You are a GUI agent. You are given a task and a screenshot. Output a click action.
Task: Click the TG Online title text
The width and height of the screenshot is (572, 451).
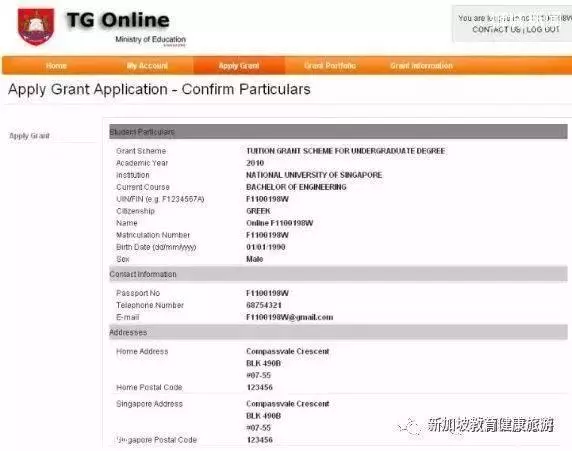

--

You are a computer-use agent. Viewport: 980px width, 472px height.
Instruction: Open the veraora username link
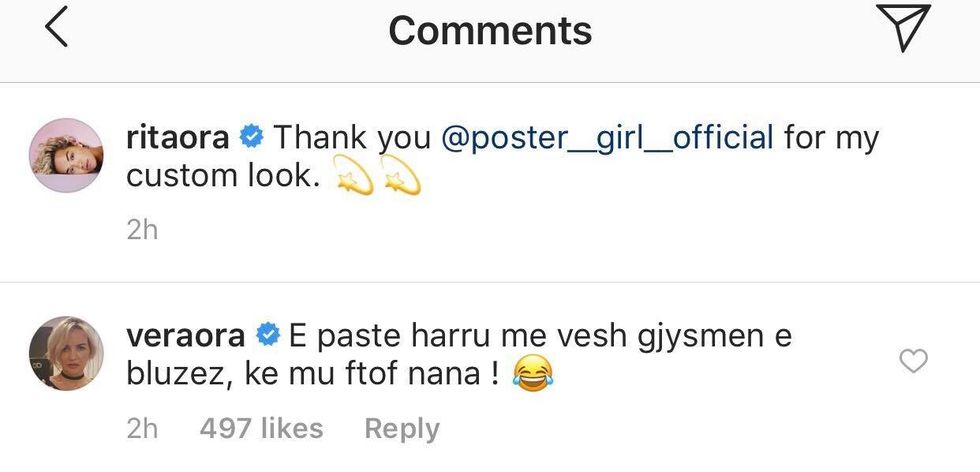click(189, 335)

Exercise: State the number of lines in the records that include the word "height", and add nothing to it.

Problem solution: 2